▶ _EXERCISE PROMPT_: Return, from the data below, each line that contains the word "agent".

══ DATA FOR PROCESSING ══

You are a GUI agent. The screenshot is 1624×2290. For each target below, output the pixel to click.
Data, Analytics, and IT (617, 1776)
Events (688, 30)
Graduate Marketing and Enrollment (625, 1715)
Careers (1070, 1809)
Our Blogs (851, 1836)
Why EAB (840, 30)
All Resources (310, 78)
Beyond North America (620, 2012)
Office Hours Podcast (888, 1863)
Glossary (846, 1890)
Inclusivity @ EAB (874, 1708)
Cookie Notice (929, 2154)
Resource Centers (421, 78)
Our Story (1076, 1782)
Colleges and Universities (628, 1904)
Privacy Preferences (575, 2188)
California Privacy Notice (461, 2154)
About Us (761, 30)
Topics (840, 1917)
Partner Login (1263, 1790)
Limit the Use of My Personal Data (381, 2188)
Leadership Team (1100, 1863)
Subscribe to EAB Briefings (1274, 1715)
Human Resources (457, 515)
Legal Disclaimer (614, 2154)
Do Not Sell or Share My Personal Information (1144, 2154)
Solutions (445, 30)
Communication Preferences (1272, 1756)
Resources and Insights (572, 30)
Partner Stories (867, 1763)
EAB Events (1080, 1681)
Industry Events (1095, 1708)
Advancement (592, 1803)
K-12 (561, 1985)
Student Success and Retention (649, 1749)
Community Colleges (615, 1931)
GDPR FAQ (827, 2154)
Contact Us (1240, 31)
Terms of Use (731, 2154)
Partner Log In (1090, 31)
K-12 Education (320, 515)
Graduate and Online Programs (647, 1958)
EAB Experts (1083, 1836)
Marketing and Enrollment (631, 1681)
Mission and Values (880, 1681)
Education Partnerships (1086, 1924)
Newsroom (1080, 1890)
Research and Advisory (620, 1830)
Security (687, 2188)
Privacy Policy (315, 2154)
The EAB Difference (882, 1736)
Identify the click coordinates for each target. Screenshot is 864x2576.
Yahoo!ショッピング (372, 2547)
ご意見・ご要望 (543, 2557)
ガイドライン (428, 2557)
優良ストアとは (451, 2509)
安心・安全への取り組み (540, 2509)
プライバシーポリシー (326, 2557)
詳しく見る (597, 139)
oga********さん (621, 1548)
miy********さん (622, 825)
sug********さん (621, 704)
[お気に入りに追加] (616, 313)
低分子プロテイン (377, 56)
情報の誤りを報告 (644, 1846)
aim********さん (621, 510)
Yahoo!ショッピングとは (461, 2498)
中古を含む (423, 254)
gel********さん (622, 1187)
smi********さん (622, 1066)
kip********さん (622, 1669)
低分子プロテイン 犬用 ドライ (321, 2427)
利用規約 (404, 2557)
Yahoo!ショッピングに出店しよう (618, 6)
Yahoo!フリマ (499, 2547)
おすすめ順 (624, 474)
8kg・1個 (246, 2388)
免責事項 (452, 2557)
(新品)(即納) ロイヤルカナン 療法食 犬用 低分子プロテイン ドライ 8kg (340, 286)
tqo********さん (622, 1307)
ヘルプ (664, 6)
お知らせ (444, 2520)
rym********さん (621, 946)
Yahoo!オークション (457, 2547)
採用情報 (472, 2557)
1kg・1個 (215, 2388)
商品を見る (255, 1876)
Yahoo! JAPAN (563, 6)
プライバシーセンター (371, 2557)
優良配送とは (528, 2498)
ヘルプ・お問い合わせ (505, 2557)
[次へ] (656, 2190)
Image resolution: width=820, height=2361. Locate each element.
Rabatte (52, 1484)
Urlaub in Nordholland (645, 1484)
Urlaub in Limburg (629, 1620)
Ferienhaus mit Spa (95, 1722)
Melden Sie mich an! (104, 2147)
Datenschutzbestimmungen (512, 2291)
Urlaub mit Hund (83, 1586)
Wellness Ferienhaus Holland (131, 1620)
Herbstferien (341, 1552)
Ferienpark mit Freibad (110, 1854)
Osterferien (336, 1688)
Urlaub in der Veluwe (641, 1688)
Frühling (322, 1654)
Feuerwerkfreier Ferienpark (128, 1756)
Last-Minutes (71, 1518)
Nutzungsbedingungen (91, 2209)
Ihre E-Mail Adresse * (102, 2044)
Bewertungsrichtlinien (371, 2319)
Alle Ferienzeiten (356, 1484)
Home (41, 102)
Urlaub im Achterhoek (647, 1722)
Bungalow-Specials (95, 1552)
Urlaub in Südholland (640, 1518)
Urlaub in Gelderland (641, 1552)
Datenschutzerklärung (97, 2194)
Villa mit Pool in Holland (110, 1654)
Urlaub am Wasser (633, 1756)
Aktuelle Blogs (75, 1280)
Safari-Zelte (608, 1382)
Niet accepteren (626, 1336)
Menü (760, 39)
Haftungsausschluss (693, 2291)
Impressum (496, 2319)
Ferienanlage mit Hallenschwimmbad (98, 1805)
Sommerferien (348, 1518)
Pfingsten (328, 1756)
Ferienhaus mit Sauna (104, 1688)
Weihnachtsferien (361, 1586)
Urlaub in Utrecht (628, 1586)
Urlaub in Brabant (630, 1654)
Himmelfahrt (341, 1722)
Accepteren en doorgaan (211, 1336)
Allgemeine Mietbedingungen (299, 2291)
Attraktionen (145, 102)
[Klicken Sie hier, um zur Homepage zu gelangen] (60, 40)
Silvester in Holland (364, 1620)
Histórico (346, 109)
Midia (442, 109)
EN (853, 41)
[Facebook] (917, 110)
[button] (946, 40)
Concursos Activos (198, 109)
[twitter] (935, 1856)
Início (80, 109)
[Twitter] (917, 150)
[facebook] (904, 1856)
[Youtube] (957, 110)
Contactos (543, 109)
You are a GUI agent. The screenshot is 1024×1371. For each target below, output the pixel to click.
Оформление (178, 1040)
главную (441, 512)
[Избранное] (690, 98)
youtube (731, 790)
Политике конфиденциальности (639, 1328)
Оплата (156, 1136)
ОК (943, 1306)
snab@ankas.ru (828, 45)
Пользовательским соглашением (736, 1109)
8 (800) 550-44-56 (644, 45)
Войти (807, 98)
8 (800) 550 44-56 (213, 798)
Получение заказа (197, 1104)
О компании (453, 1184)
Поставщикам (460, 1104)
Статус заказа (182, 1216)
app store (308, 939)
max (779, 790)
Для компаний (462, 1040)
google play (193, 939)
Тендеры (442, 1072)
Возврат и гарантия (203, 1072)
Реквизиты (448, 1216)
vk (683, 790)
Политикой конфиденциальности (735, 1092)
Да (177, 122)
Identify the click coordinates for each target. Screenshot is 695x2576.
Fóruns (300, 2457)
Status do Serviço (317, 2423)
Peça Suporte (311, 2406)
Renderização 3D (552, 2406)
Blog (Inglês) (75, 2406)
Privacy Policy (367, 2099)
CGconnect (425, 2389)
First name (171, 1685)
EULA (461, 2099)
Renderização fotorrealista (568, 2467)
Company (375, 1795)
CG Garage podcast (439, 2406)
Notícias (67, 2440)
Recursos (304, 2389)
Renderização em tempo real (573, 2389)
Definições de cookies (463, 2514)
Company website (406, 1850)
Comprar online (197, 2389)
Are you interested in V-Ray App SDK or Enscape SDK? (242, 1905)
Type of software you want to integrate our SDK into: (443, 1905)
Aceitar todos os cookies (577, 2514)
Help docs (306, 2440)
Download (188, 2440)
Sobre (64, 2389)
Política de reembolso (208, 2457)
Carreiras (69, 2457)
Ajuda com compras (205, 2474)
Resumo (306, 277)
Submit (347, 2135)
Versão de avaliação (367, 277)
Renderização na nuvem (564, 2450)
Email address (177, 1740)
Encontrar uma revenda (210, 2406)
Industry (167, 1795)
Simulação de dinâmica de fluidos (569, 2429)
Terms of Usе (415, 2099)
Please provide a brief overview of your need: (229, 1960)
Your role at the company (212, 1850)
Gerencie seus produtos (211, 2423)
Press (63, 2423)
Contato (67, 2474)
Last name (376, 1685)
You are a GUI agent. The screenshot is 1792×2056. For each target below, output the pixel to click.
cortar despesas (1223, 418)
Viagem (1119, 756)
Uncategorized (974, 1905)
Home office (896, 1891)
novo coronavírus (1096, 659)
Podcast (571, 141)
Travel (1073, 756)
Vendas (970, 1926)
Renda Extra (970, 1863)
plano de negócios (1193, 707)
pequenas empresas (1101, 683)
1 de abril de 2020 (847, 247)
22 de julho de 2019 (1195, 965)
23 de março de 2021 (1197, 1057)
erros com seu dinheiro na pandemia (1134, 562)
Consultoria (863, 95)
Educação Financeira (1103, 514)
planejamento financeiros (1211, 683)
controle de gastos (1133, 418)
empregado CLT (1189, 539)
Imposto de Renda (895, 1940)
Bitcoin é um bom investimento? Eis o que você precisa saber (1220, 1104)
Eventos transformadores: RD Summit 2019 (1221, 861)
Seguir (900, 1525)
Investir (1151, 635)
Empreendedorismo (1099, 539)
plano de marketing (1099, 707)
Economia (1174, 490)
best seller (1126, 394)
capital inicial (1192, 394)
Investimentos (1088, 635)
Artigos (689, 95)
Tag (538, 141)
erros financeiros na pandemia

═══

▶ _PROBLEM SOLUTION_:
You are a GUI agent. The screenshot is 1624×2290. For each target below, output the pixel to click.
You are a GUI agent. The screenshot is 1024×1371. For each target below, output the pixel to click.
You are a GUI agent. The screenshot is 1792×2056. For each target below, output the pixel to click.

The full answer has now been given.